University of Minnesota


Equalization of Rapidly Varying Channels with Antenna Arrays

Research in this project focuses on development and testing of efficient algorithms for:

  1. explicit modeling and estimation of rapidly varying communication channels, and
  2. the resulting self-recovering antenna receivers and equalizers in rapidly fading mobile battlefield scenarios (experimental evaluation is also to be performed on a testbed).

So far we have established that finitely parameterized basis expansions render single-input single-output (SISO) time-varying (TV) channels equivalent to multivariate time-invariant (TI) channels with inputs formed by modulating a single input with the bases. SISO-TV fading channels are of paramount importance both for commercial as well as for military communications because they capture phase noise, oscillator drifts, Doppler effects caused by relative motion between transmitters and receivers, and varying multipath propagation encountered with mobile wireless links in the battlefield. They cause time- and frequency-selective intersymbol interference (ISI) which has been traditionally modeled via random (Rayleigh or Rician) channels; however, by establishing links with existing physical channel measurements, we have shown that deterministic Fourier bases expansions are well motivated for modeling rapidly fading mobile communication channels when multipath propagation caused by a few dominant reflectors gives rise to (Doppler induced) linearly varying path delays. Our algorithms estimate Doppler frequencies blindly using cyclic statistics and determine the channel orders relying upon rank properties of a received data matrix. By complementing channel (or Doppler) diversity with temporal, or, spatial diversity (available with oversampling or multiple antennas), we have derived blind estimators of TV channels along with direct equalizers under with minimal (persistence-of-excitation) assumptions on the input and the bases. Two deterministic blind equalization algorithms have been derived: one determines the channels first and then the equalizers, whereas the other estimates the equalizers directly. The equalizers are time-invariant, multivariate, zero-forcing, and lend themselves to optimally weighted and adaptive extensions. We have also proved that exploitation of the input's whiteness reduces the amount of spatio/temporal diversity (only two sensors) needed to identify blindly TV channels and mitigate their effects using minimum mean-square error equalizers. Sensitivity to order and model mismatch have been studied briefly.
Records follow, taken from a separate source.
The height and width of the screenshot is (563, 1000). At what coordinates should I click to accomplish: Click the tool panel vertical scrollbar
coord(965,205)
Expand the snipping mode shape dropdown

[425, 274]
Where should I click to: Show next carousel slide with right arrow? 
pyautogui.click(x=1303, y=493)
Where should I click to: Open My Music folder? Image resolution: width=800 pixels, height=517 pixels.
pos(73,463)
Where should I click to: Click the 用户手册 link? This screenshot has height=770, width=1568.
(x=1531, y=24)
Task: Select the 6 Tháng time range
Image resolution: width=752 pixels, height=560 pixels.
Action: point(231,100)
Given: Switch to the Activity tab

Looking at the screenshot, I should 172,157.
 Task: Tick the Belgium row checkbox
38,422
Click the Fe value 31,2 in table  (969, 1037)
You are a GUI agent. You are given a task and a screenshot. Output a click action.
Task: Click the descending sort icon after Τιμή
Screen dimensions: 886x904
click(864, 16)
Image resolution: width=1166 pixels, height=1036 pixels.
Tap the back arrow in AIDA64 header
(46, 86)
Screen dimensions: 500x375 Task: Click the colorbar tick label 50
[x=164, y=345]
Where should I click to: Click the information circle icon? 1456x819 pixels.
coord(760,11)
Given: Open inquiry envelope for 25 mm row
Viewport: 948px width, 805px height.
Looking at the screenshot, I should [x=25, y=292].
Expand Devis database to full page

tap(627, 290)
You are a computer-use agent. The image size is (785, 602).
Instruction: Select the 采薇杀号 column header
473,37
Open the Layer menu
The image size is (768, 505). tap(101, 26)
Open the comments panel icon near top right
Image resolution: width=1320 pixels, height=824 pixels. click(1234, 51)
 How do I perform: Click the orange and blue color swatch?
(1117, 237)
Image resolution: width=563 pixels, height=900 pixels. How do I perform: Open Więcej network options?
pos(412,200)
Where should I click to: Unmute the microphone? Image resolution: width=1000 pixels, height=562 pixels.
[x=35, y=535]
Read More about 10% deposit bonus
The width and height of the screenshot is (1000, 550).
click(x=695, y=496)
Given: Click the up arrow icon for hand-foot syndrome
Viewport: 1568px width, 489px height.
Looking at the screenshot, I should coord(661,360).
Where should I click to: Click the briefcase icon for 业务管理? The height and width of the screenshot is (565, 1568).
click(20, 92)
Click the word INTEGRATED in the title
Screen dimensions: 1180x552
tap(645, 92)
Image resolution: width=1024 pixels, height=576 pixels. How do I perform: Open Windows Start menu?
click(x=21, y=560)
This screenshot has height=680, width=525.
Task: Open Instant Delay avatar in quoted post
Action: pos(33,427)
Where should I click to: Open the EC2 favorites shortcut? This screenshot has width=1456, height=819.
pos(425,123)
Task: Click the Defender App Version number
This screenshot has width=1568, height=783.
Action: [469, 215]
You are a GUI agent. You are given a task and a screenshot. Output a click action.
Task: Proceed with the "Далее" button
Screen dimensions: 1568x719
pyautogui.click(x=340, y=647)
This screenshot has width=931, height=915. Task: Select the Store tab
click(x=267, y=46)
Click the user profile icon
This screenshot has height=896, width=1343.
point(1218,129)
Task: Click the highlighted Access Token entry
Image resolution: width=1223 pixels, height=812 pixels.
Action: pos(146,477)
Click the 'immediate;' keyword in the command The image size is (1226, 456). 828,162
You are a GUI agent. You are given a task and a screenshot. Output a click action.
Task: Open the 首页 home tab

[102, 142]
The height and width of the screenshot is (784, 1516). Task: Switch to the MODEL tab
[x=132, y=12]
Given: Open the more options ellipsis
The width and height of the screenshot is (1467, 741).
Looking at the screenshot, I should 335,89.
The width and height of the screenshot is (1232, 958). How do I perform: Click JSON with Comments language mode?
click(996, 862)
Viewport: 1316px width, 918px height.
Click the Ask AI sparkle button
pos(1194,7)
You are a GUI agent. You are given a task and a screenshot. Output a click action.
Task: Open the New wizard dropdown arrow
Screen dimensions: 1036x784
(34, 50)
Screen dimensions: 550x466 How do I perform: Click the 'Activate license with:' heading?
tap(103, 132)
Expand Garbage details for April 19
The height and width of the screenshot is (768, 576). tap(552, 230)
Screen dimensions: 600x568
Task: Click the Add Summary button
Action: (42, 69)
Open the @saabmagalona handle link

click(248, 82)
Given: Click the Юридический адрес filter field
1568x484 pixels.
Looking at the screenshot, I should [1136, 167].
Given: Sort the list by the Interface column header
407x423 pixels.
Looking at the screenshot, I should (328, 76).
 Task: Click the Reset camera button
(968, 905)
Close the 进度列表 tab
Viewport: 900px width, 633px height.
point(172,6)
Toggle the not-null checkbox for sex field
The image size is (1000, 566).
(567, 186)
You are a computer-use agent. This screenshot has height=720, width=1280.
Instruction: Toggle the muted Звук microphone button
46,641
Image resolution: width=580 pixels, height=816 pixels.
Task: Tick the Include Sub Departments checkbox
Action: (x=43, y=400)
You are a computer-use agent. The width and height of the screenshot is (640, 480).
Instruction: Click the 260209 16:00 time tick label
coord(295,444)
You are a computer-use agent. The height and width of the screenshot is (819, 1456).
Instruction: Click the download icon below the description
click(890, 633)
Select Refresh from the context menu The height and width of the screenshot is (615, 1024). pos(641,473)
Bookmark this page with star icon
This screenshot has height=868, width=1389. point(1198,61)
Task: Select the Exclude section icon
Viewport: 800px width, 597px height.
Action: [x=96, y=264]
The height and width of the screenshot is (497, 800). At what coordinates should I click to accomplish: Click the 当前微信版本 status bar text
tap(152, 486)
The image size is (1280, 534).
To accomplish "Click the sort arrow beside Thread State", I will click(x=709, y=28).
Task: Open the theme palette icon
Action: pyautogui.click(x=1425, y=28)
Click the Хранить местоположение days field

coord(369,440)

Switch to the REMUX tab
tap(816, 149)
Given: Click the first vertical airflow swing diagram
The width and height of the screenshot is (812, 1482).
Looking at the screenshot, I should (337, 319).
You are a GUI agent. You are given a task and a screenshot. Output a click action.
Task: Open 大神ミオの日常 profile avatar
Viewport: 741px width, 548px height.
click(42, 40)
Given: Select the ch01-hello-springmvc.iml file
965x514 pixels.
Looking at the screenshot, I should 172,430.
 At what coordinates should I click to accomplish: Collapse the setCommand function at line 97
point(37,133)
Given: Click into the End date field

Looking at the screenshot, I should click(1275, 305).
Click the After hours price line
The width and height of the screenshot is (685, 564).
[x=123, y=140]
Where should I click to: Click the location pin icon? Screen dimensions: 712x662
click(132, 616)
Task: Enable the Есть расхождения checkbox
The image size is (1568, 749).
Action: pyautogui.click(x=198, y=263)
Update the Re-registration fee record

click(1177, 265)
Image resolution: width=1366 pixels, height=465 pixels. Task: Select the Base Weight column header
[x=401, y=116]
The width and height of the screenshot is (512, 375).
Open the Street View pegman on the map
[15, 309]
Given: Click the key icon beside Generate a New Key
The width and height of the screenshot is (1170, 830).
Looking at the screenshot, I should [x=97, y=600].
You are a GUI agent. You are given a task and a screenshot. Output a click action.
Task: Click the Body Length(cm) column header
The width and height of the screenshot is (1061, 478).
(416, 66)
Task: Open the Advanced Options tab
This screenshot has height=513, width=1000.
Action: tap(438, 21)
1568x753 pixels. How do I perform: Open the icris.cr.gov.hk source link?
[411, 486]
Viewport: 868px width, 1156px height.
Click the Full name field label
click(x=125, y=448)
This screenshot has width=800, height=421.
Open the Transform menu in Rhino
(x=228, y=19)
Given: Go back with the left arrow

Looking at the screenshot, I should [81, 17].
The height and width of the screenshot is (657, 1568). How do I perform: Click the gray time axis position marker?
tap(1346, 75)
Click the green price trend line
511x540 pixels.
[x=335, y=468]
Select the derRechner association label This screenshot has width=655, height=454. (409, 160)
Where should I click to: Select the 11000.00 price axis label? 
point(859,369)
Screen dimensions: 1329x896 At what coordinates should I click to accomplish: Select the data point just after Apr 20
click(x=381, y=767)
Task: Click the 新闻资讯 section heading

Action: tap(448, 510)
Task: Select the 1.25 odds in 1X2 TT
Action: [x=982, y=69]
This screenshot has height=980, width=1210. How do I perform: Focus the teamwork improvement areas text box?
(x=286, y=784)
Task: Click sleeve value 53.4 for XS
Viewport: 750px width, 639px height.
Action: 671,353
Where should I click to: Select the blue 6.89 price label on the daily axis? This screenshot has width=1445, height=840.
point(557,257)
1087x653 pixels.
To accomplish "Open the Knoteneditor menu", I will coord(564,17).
Work in progress on the algorithmic tasks of our project focuses on: performance analysis of the channel estimators especially when model perturbations due to synchronization effects and Doppler frequency drifts are present; exploitation of input redundancy in the form of time-varying precoding filterbanks, for estimating TV channels with antenna arrays;

Detailed exposition of our work in this project can be found in:

  1. G. B. Giannakis and C. Tepedelenlioglu, "Basis Expansion Models and Diversity Techniques for Blind Equalization of Time-Varying Channels," Proceedings of the IEEE, vol. 86, pp. 1969-1986, October 1998.
  2. H. Liu and G. B. Giannakis, "Deterministic approaches for blind equalization of time-varying channels with antenna arrays," IEEE Transactions on Signal Processing, vol. 46, no. 11, pp. 3003-3013, November 1998.
  3. A. Scaglione, S. Barbarossa, and G. B. Giannakis, "Self-recovering equalization of time-selective fading channels using redundant filterbank precoders," Proc. of Digital Signal Proc. Workshop, Bryce Canyon, Utah, August 9-12, 1998.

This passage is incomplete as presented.